90% of Playing Music is Listening

A musical mentor of mine who told me that at a rehearsal before my band was heading out on our first west coast tour several years back. It’s always stuck with me and I think about it when I’m writing, recording in the studio, jamming, and especially when I’m on stage with the band.
I also think about it outside of music. Listening when in conversation with a friend, with someone I work with, someone I just met. Listening when I’m sitting in silence and looking for an answer. Listening when I have nothing to say. Listening when I have something important to say and feel like I need to be seen/heard.

I’m listening to the voices of those have been oppressed for hundreds of years, thousands of years in the case of our sisters of planet earth. I’m listening to the voices of those same people asking not for political grandstanding “defund the police” but instead for “awareness, understanding, action, atonement” and peaceful protest for change. I’m not here to give my opinion on someone else’s reality. I’m here to listen so I can learn, so I can see/hear the threads of this programming that my psyche has picked up. It’s ugly and it’s ignorant and it’s not even real. It’s not even mine. That’s how powerful and prevalent it has been in our culture.

I’m here to listen to my own inner voice as well. To trust in the divine voice whose intelligence knows where I need to be.

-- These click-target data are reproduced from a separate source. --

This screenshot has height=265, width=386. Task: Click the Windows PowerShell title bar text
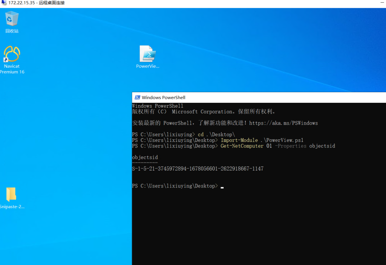(163, 97)
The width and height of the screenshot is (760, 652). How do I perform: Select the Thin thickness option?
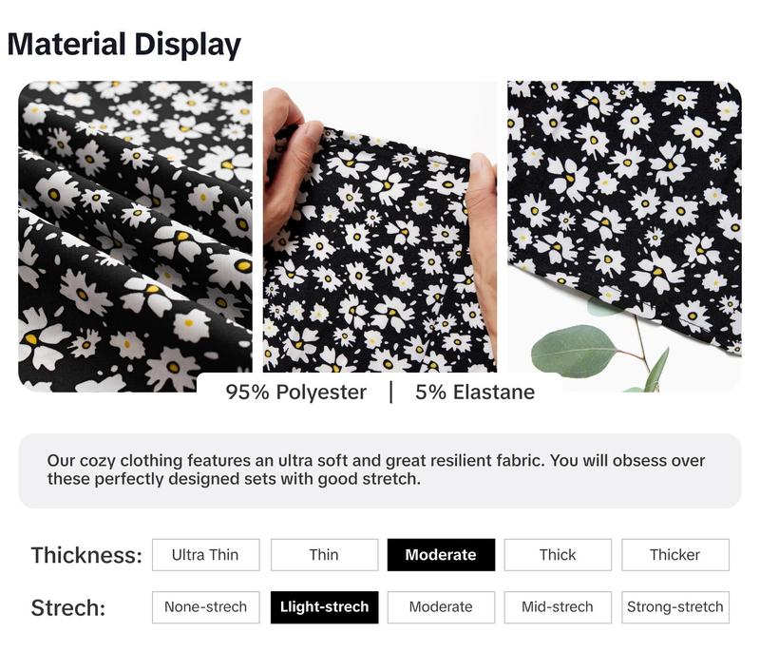click(324, 554)

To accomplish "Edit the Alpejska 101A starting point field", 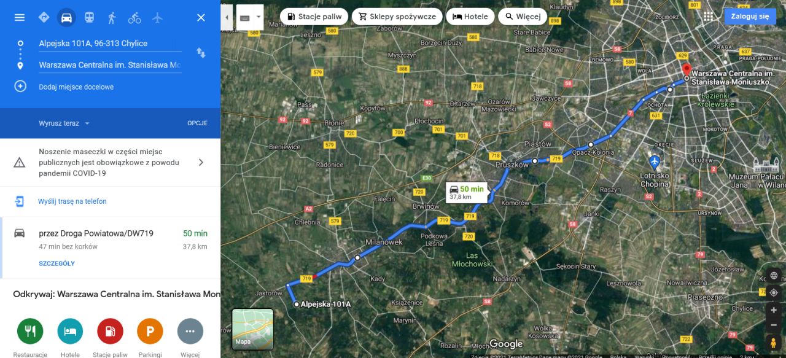I will [x=110, y=44].
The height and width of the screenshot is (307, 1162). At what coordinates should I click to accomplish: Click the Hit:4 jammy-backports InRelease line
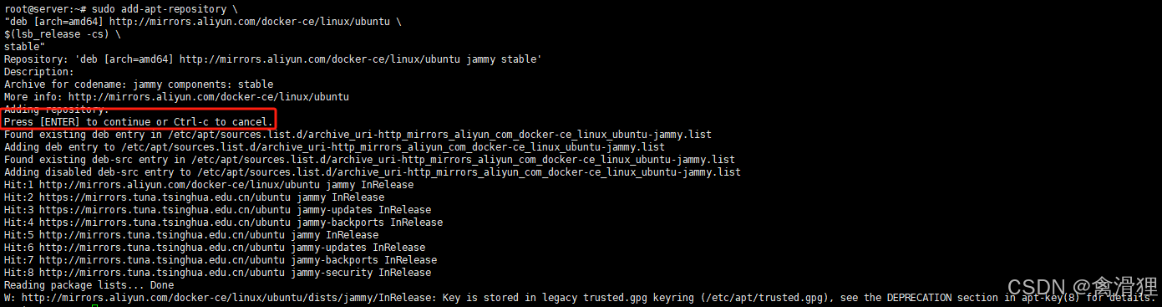coord(223,223)
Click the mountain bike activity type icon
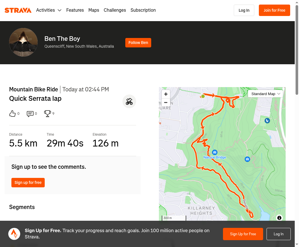Screen dimensions: 299x247 [129, 102]
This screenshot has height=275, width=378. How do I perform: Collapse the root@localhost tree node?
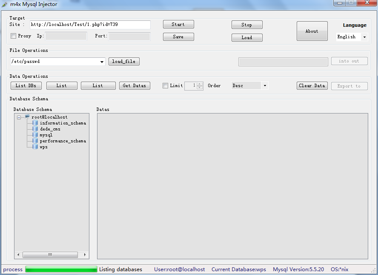(19, 117)
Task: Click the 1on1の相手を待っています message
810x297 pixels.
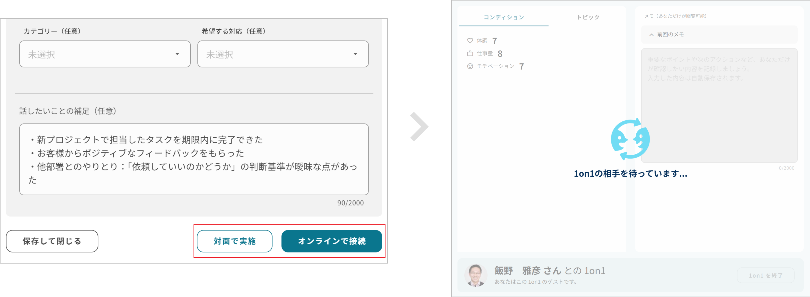Action: pos(630,174)

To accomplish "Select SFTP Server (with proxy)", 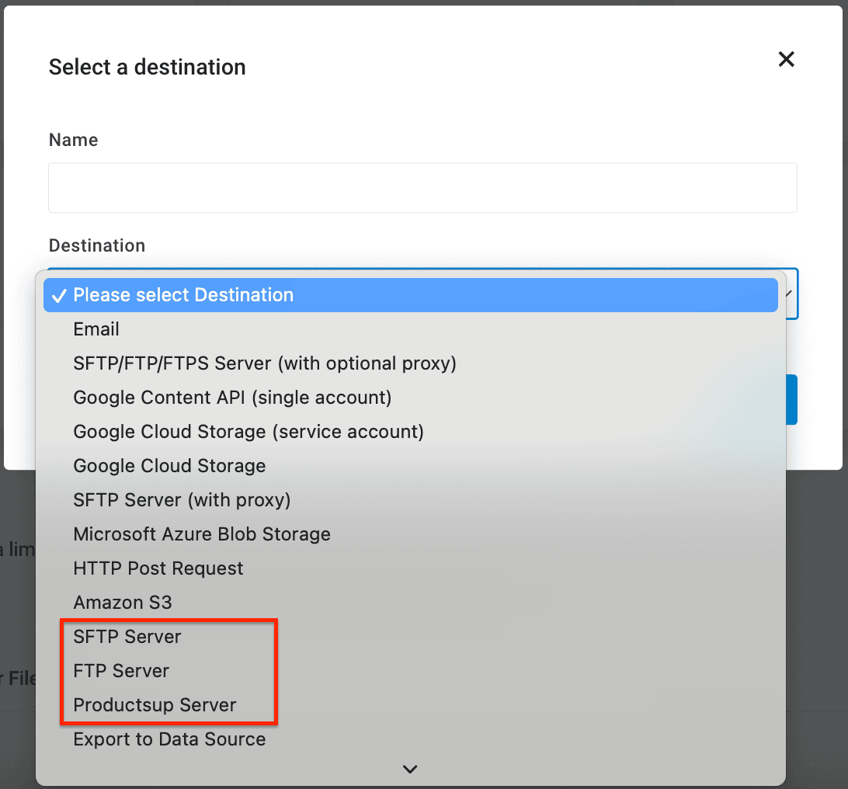I will [x=182, y=500].
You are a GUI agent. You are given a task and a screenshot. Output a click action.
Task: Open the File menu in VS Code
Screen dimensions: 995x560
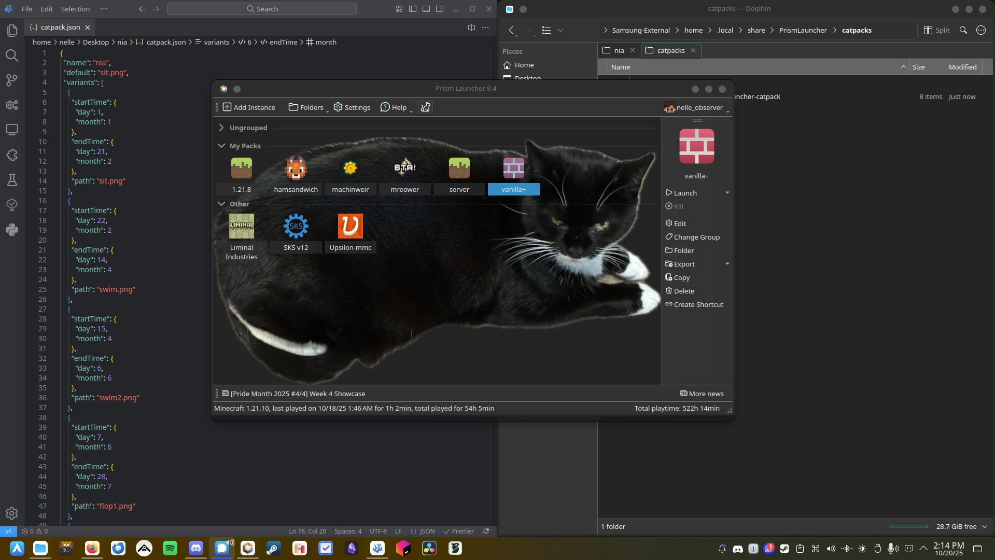point(27,9)
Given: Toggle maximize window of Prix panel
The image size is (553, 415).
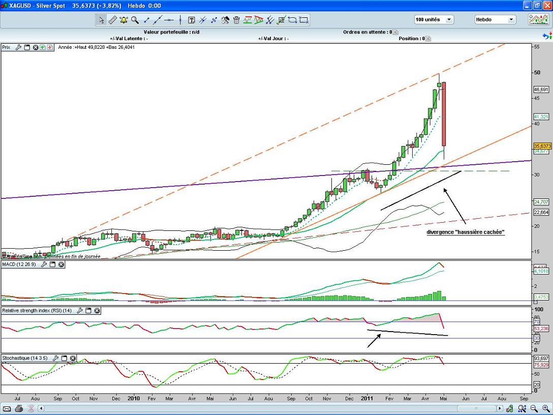Looking at the screenshot, I should [27, 47].
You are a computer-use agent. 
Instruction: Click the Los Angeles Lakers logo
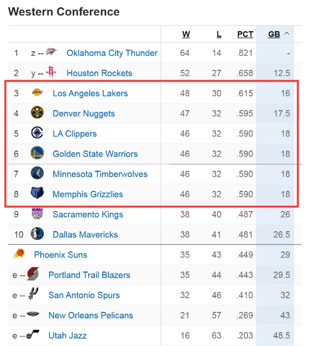pyautogui.click(x=37, y=92)
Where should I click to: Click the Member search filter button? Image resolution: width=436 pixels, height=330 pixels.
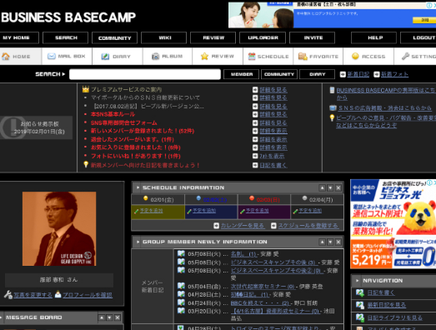(x=242, y=74)
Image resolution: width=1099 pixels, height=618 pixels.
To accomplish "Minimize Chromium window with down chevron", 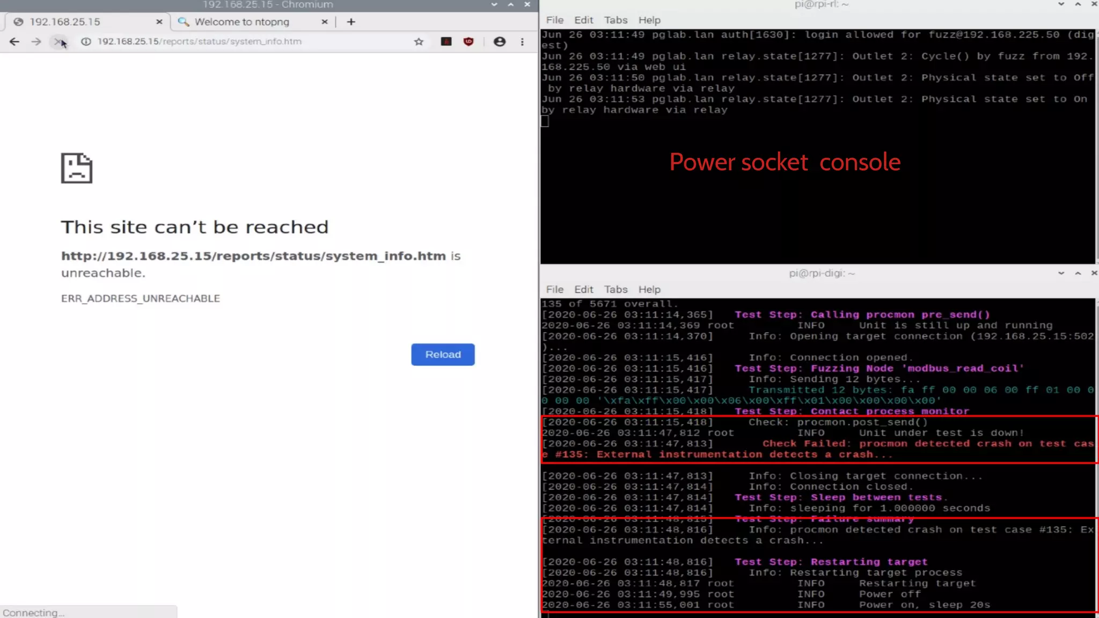I will [x=494, y=4].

We are all on this stage at the same time, a giant orchestra capable of playing the most beautiful passionate music and the darkest dirge as well. If we listen as we play that’s when harmony and beauty and spontaneous magic happens. My prayer is that we can do just that and let the divine flow within us play music of humanity than has never been heard, that rolls through the jungle, over the mountains and into the stars, telling the story of beings who loved each other, loved life. I can’t wait to hear that music.